* YOUR TASK: Return exactly the final stretch of the records below, opening with the line that contains "This screenshot has height=460, width=818." and closing with the last line.

[Items listed in a dataset]
—————

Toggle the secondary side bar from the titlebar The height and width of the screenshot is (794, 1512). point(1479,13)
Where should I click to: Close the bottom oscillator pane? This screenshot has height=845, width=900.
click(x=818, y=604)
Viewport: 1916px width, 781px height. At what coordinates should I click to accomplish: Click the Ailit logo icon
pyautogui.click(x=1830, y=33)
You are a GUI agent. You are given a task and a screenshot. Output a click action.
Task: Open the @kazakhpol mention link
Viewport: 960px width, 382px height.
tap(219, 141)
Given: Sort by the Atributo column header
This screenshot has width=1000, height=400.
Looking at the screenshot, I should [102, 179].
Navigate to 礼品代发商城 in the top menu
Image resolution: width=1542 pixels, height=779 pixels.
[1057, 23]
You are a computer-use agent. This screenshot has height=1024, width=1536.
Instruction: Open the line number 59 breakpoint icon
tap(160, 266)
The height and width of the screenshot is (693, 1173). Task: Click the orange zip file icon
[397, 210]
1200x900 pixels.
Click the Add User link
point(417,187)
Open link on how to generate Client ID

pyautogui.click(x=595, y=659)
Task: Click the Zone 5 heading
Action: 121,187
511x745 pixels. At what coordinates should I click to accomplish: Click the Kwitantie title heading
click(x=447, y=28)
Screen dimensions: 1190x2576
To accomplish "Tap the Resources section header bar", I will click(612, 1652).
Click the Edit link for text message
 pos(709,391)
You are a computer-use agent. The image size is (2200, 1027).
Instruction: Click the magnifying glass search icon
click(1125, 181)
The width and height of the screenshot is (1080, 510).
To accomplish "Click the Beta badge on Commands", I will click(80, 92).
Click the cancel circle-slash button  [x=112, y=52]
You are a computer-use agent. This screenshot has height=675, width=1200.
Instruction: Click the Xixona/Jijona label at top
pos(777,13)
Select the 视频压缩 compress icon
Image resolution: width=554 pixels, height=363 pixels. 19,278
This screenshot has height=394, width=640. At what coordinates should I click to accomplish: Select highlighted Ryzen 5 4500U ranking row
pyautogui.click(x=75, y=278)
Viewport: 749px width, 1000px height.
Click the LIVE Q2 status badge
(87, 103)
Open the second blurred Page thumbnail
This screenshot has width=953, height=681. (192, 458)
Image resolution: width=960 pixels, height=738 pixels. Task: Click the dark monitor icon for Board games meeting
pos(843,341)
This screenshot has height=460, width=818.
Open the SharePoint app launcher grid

—————

* EXERCISE SOLUTION:
This screenshot has height=460, width=818.
Open the SharePoint app launcher grid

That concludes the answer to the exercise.